Proof From Theorem 1.1, we have that ${\mathcal {B}}^*_k,$ defined as in (4.5), is a basis for $L^2(D_k),$ where $D_k$ is a projection of $\tilde Q$ on kth coordinate. Therefore, by Lemma 4.5, ${\mathcal {B}}^*$ is an exponential basis for $L^2(\tilde Q).$

5 Remarks and open problems

Theorem 1.1 provides explicit exponential bases for split intervals under conditions on $b_k.$ In Remark 3.3, we have observed that we can obtain the frame constants for the basis when $b\geq 2.$ The problem of finding explicit exponential bases for general split intervals, and explicit frame constants for these bases, is still waiting for a solution. The same situation occurs with exponential bases on split cubes in $\mathbb {R}^d$ .

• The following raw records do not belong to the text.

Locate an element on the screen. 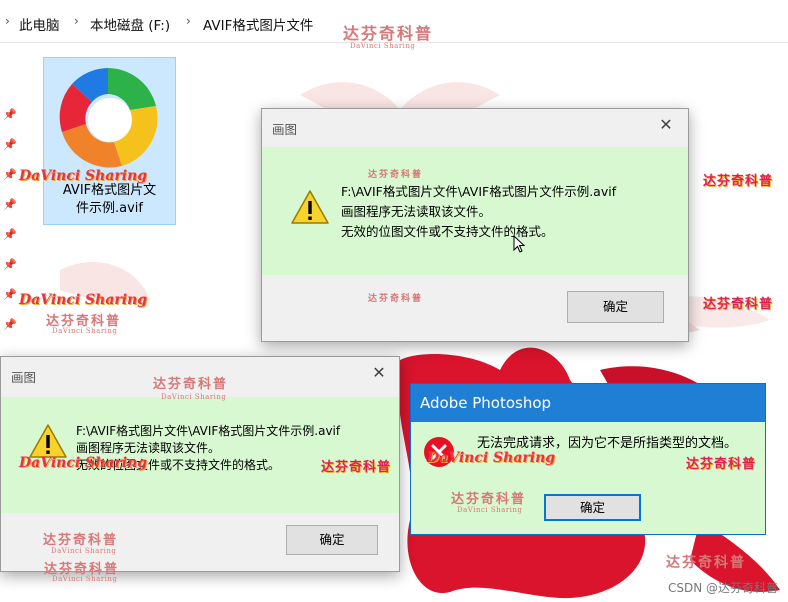  breadcrumb-folder: AVIF格式图片文件 is located at coordinates (258, 24).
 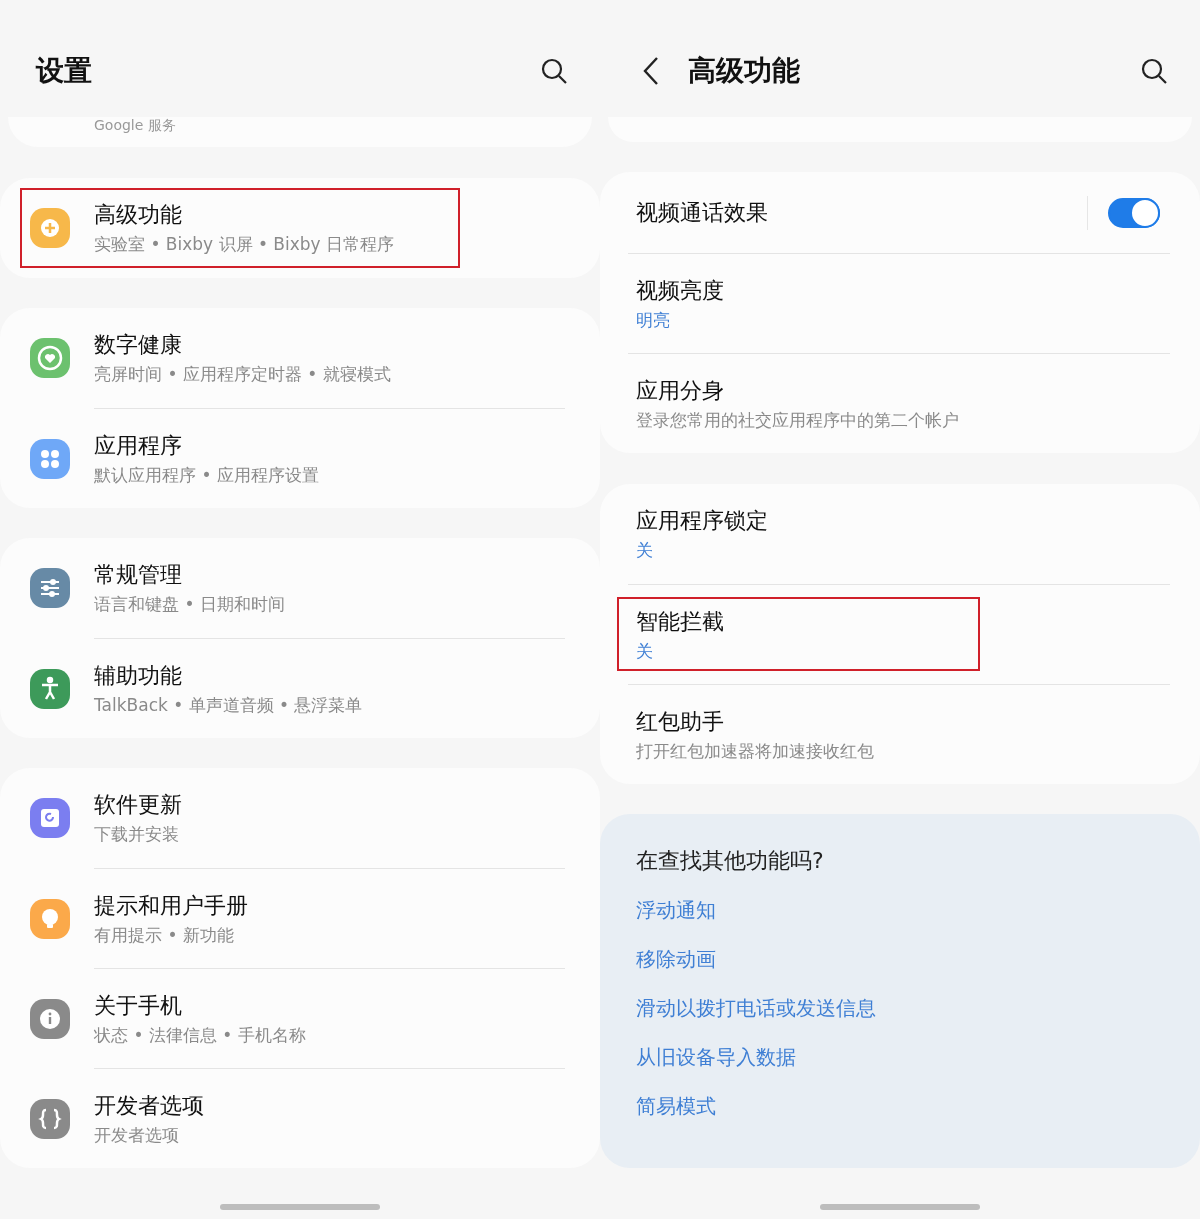 I want to click on settings-item: 辅助功能 TalkBack • 单声道音频 • 悬浮菜单, so click(x=300, y=688).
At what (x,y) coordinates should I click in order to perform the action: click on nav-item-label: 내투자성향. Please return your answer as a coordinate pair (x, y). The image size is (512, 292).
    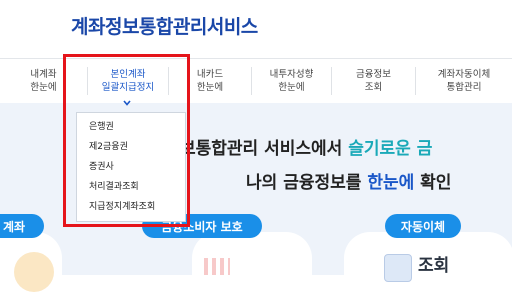
    Looking at the image, I should click on (292, 74).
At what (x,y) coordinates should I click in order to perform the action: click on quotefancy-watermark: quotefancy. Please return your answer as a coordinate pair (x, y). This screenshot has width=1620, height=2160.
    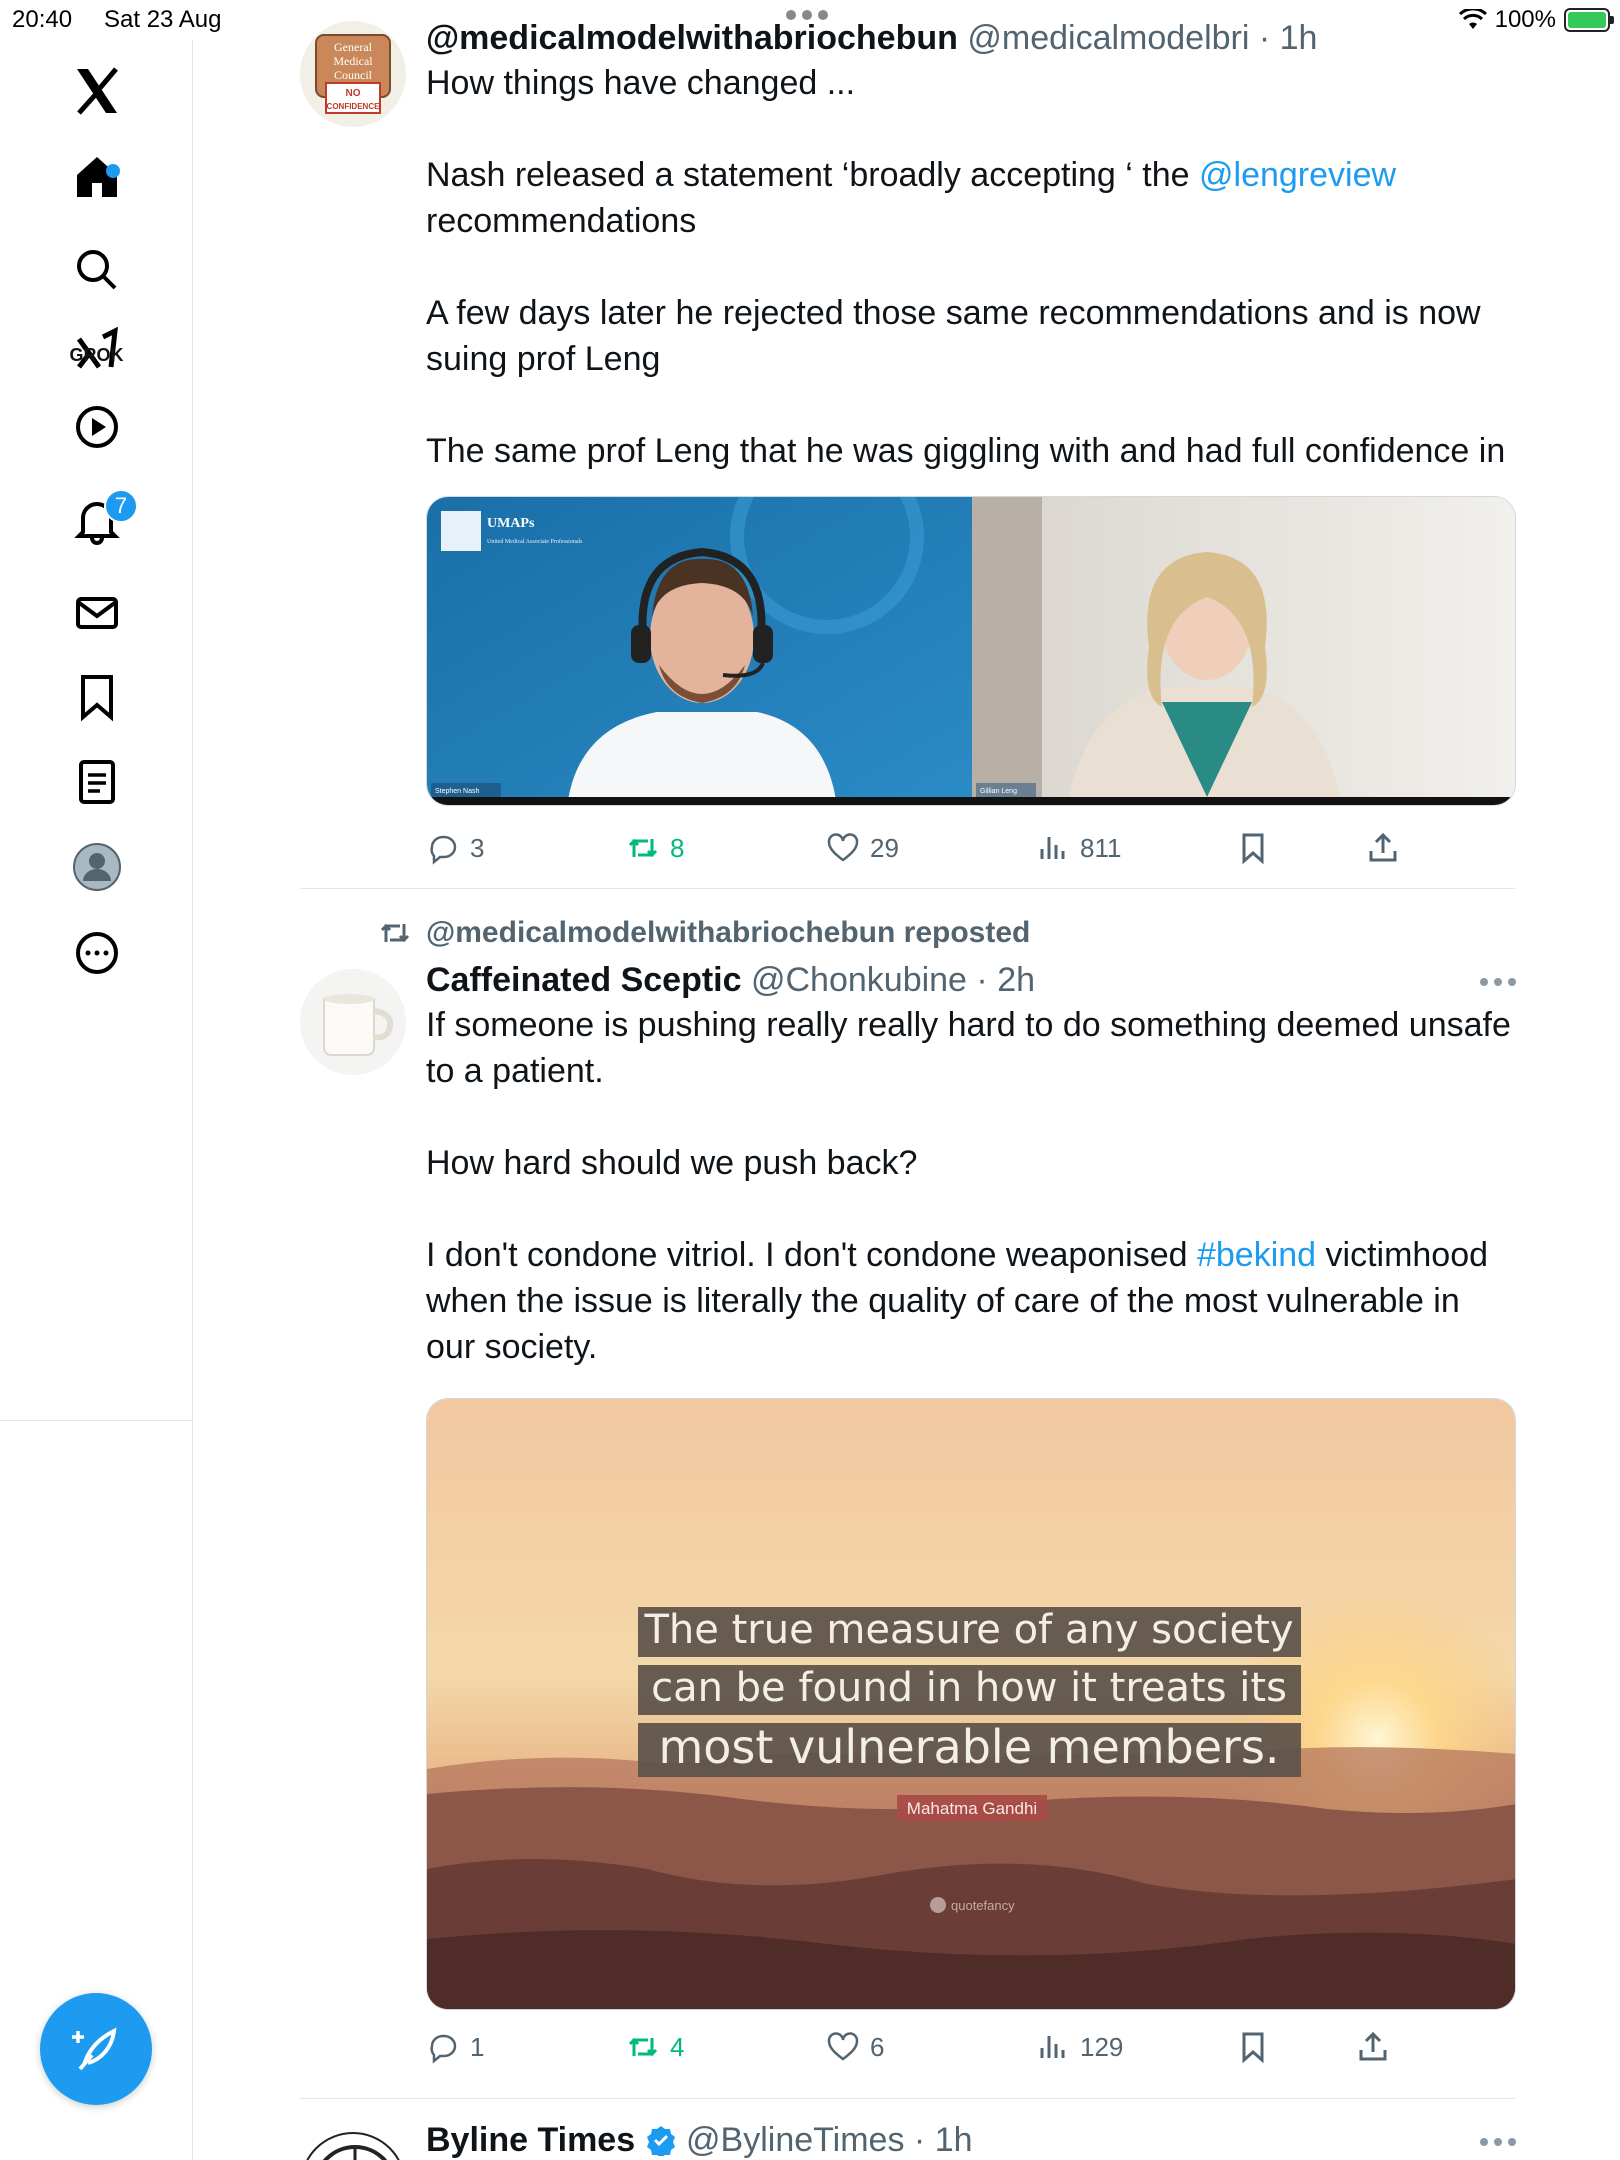
    Looking at the image, I should click on (983, 1906).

We have provided explicit exponential bases on certain infinite unions of intervals of total finite measure. We would like to generalize our results and prove the existence of exponential bases on arbitrary infinite unions of intervals or rectangles.

Our Theorem 4.1 reduces to Kadec’s theorem when the interval is not split, but in the other cases, we obtain stability bounds that depend on the gaps between the intervals. We believe that this result can be improved, and we hope to do so in another paper.